■ **What the exercise asks**: Go through the listing below and report how many lines contain the word "value"; write no other words.

■ **Supplied records**:
++++

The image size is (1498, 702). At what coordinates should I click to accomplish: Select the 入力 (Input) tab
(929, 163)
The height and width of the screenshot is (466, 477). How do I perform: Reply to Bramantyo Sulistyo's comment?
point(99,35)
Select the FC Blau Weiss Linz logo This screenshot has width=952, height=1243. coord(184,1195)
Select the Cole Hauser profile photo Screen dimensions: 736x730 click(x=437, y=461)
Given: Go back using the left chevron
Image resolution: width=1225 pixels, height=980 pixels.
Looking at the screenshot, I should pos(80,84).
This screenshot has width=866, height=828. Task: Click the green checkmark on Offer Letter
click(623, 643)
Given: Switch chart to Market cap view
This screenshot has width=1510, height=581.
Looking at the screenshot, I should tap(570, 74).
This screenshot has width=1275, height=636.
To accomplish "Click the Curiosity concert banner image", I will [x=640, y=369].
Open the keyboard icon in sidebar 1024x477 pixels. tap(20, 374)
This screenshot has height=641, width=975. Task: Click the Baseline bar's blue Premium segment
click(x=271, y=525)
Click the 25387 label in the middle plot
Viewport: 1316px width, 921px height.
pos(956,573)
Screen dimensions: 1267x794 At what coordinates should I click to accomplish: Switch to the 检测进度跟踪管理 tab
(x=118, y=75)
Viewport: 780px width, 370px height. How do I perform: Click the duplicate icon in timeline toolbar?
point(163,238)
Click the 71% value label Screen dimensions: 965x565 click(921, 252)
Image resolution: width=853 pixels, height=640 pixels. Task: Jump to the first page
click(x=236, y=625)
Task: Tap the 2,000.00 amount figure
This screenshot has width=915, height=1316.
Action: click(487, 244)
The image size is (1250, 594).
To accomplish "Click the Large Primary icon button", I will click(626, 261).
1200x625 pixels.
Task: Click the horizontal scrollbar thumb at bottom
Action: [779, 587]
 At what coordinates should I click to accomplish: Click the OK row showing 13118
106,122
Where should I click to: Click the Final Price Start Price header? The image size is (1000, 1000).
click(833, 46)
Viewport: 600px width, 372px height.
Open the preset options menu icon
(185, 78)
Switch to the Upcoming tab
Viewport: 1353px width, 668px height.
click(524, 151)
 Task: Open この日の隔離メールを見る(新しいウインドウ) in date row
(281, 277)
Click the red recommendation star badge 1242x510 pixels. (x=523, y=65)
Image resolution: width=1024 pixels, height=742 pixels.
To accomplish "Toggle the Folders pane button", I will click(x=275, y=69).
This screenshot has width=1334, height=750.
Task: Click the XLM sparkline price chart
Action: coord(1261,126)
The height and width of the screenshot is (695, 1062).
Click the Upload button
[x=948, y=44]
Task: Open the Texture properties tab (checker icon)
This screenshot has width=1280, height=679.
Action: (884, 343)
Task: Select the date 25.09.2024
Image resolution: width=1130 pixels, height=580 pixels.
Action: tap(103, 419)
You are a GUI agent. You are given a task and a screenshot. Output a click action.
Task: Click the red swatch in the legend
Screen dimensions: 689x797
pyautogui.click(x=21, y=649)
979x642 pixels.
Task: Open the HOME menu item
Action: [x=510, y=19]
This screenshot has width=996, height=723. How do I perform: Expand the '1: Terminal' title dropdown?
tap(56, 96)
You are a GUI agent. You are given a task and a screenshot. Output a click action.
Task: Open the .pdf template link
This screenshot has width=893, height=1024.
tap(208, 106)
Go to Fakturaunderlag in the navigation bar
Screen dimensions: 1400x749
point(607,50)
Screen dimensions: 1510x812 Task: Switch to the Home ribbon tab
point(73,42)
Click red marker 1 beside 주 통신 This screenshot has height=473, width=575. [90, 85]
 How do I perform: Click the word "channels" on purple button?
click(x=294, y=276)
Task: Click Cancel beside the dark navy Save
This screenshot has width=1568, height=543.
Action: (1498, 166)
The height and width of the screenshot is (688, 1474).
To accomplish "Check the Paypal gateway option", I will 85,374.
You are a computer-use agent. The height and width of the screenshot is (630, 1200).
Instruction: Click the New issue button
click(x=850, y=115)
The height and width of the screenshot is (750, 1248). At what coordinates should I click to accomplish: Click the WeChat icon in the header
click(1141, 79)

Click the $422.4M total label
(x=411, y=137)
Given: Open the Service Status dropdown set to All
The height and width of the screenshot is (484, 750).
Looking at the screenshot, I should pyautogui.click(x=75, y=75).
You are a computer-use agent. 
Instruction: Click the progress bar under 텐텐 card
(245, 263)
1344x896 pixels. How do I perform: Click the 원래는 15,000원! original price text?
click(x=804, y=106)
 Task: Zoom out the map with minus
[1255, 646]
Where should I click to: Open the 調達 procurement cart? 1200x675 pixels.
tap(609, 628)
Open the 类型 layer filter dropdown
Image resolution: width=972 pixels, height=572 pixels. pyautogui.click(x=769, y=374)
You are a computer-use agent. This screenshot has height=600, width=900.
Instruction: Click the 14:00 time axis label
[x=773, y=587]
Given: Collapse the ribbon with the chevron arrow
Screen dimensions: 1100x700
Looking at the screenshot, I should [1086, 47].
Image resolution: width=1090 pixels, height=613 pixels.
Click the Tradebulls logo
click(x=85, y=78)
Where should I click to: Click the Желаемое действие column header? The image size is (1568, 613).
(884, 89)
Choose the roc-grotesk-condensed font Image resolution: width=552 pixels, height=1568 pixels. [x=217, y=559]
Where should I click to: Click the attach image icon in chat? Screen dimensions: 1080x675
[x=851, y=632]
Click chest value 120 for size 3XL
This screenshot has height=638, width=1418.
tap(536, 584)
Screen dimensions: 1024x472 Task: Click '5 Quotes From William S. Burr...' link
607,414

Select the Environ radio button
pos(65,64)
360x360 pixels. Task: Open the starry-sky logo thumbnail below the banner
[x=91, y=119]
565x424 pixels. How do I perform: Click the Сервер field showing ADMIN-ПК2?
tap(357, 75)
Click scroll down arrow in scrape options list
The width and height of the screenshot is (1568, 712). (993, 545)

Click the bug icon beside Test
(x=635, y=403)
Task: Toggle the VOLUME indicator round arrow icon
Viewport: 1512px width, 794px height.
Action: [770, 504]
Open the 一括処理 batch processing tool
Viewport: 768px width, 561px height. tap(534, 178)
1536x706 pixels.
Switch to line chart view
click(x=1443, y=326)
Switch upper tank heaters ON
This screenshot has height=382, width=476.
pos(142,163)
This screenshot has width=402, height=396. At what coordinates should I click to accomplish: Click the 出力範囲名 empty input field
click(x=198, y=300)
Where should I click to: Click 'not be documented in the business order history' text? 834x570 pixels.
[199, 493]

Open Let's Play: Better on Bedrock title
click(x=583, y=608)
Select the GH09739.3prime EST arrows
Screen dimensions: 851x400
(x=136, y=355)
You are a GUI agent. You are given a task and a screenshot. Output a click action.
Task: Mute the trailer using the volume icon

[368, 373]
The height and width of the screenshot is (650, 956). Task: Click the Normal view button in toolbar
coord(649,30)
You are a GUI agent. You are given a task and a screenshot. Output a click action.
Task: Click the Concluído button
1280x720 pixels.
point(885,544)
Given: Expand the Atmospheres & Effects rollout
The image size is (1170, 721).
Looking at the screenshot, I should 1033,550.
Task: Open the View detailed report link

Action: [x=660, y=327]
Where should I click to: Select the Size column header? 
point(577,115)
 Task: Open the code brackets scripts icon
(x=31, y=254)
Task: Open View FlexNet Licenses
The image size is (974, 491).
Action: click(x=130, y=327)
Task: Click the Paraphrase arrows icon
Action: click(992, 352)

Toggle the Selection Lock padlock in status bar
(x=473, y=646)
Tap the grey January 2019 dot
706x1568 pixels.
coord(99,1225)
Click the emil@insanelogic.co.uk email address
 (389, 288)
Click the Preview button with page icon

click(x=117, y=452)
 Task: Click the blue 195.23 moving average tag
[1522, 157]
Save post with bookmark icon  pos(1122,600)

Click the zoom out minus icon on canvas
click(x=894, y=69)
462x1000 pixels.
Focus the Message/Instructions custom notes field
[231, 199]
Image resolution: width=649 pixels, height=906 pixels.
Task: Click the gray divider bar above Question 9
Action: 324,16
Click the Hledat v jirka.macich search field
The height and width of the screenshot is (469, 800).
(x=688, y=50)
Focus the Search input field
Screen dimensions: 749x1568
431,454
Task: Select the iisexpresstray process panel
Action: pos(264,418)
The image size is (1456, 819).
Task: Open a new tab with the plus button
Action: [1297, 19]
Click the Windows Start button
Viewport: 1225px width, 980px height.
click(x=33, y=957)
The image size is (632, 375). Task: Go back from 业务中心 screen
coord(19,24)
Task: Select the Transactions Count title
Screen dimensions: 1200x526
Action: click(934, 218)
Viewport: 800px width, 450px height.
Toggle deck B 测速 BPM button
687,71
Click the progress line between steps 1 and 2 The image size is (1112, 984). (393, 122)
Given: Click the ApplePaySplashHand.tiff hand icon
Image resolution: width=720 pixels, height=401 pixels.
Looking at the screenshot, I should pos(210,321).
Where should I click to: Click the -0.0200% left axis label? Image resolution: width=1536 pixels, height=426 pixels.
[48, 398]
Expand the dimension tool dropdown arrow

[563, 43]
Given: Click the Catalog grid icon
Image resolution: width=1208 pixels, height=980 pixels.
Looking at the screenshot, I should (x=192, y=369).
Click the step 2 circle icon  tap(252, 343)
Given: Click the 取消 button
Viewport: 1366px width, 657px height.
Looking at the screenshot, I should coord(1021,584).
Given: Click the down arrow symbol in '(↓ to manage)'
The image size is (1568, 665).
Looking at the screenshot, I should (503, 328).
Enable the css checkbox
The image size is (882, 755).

++++

■ **Final answer**: 2